I go back to the office and write up my lesson observations. I never intended to do another inspection at Jeanne’s school, but, well, there you are. There’s no way I’m going to get to the other Nyabisindu School today; it can wait until next week.

Cyeza school’s results are the next worst to Nyabisindu “A”s, so I’ll need to go there as well. (Hey, it looks as though as soon as I get water into a school, the results plummet there). And Kabgayi “A” and Murehe ”A”are hardly beacons of excellence, either.

By early afternoon it’s very hot and I’m feeling tired and jaded. I come home and work from the flat. There’s a local man who’s a bit mentally insecure, and he’s taken it into his head that he wants me to translate into English a letter he’s written to Tony Blair (in his post-Gulf War role as roving emissary for world peace) about how a permanent, secure order can be created for Rwanda in particular and Africa in general. It runs to about eight pages. The obvious thing to do is to tell the guy to sod off, but if I do that he’ll be constantly hounding me, so I agree to do it but that I’ll need at least a week to finish it. Hopefully he’ll then leave me alone. And all I’m going to do is translate it; I’m not going to sign it or indicate that I agree with what he says. Some of his ideas are sound; others I’m not so sure about. The roots of conflict here in Africa seem to be a toxic combination of tribalism and naked greed. Blair at his most persuasive won’t make much of a dent in that lot.

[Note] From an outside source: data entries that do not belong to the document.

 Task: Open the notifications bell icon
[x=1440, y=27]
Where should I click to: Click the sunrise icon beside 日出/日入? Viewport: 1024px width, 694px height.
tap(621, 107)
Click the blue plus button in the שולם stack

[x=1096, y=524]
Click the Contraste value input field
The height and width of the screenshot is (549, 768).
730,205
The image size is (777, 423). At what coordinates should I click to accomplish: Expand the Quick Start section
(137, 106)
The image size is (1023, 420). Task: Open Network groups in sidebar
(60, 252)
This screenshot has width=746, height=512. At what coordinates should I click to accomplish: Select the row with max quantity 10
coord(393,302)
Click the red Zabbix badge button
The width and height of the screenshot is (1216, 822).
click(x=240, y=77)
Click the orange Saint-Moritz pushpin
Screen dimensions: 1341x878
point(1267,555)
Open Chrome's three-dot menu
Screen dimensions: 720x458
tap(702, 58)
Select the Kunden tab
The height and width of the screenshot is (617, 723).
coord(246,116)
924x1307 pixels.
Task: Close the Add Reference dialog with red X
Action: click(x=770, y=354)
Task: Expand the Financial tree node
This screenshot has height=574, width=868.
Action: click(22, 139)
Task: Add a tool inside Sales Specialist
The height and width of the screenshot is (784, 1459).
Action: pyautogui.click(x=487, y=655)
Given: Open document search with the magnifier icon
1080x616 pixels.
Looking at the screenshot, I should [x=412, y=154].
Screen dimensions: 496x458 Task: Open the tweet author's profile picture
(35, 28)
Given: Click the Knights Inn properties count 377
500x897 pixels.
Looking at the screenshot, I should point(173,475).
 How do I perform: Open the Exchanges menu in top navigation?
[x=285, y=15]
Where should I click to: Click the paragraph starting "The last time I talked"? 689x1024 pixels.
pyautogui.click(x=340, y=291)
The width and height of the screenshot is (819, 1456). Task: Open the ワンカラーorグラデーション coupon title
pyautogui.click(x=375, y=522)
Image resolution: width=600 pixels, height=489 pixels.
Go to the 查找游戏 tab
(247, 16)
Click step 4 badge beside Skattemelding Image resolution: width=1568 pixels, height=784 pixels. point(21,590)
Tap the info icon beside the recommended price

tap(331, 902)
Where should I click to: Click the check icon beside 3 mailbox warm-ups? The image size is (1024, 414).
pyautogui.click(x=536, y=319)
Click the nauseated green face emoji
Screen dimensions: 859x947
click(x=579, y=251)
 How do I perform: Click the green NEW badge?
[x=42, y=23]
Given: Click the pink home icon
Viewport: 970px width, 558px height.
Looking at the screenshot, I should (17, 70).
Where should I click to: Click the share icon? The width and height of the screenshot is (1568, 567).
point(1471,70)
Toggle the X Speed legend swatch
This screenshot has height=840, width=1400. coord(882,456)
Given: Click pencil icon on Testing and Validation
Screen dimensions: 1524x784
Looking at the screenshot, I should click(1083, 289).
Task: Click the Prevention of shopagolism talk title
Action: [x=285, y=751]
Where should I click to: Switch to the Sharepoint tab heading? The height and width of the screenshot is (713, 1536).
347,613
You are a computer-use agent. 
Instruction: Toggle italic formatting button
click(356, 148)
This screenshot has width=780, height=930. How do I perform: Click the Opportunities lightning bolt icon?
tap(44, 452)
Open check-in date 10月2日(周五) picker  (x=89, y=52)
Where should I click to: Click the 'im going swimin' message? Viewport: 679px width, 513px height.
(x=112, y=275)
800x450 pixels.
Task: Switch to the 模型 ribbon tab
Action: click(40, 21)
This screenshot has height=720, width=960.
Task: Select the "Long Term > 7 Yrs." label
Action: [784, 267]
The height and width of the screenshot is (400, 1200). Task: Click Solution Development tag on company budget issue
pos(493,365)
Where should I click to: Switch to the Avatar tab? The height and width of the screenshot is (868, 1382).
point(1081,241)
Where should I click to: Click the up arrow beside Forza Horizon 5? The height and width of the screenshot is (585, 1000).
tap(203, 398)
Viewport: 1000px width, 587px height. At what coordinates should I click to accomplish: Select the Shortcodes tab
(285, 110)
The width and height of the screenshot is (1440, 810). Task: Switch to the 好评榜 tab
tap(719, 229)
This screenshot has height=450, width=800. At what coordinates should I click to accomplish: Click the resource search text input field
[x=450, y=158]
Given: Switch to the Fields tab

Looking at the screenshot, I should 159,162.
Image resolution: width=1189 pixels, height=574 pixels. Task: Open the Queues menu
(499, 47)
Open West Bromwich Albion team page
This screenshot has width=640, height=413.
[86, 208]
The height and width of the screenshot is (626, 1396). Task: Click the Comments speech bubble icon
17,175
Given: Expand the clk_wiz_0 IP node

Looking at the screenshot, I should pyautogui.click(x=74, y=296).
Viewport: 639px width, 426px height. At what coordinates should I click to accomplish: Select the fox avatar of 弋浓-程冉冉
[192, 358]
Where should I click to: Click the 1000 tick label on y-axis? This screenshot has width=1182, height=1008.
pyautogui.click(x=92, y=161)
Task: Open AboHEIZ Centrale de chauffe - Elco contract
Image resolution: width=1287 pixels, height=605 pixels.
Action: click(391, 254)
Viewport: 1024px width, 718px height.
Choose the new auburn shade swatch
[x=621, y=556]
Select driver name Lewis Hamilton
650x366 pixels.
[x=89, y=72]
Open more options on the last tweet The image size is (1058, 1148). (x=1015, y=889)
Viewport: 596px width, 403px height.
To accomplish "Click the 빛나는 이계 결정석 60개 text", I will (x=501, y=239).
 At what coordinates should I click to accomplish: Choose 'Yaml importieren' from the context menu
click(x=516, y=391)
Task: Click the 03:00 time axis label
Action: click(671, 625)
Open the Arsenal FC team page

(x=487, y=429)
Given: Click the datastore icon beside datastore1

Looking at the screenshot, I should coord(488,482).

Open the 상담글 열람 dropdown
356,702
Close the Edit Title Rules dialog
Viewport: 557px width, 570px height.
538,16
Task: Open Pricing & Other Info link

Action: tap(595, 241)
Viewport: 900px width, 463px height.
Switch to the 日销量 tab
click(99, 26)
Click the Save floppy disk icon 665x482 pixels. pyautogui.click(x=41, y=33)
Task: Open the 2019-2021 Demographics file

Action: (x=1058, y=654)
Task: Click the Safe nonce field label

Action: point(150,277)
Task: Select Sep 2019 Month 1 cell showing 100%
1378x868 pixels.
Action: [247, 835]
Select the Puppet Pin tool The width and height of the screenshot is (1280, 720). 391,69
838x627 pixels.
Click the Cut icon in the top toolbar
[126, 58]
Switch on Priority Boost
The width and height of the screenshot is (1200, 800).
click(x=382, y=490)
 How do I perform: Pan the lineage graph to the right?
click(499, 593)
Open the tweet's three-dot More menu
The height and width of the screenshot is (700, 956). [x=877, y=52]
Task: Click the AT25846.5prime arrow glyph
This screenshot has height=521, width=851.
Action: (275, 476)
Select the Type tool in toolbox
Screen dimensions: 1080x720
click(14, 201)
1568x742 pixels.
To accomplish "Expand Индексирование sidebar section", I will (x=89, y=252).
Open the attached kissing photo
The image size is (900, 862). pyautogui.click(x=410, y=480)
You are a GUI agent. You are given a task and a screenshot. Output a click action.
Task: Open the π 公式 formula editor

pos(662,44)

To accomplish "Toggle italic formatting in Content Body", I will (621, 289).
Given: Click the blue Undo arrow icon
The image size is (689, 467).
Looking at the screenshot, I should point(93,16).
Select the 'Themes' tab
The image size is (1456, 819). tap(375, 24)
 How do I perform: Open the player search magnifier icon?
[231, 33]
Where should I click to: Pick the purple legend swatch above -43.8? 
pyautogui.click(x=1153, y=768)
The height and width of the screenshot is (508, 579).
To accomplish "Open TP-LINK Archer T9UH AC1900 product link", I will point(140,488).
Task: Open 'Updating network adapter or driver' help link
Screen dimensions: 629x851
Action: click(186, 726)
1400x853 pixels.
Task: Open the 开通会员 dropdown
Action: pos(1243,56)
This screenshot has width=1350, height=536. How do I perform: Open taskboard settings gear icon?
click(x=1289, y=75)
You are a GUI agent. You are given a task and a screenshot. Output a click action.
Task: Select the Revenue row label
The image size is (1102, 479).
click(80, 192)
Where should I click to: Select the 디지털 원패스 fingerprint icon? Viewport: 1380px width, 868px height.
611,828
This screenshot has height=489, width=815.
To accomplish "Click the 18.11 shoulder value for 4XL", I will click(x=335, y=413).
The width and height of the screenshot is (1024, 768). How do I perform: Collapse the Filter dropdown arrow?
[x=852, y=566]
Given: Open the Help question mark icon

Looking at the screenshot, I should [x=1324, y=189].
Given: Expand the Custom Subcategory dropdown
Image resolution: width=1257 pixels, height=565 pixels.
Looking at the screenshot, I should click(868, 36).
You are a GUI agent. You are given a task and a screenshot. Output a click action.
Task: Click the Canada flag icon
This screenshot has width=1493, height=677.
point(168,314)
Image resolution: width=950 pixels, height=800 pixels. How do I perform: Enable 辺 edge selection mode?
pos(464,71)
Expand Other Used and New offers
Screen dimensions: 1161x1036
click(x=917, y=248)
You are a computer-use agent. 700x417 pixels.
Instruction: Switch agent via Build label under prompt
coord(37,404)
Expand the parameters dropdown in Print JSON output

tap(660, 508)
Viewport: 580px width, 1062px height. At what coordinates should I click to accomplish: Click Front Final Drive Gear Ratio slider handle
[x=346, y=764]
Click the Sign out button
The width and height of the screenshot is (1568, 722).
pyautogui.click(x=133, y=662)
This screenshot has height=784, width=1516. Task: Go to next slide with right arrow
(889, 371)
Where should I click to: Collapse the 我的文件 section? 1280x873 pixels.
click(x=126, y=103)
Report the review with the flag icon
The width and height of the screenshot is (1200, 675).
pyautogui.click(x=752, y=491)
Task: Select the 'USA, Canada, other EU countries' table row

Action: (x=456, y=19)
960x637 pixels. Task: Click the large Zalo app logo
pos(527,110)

By late afternoon I’ve done a page or two and I’m terminally jaded and headachey. When Becky and Moira ring and ask if I want to come out for a drink and to eat I virtually jump out of the chair and head for the door. We eat at the “Green Garden” where the brochettes are juicy and the beer cold (and cheap) and watch night fall on Gitarama. As the sun sets the surrounding hills become pin sharp, and we all feel the same thing – this really is a glorious place in which to live. I’m convinced I’ve got one of the best VSO placements anywhere in the world.

Then we’re brought back to earth because the power goes off, and stays off till about 9 30. I get back to the flat but without power (or water) there’s nothing I can do, so I go to bed and listen to my iPod. When the power comes back on I get up and try to do another half hour, but I’ve lost it by then and all I really do is play computer games for an hour or so.

Best thing about today - feeling that I’m getting into the thick of things and doing my job properly, and also that I’m being accepted by the head teachers.

Worst thing – Electrogaz……….Grrrrrrrh!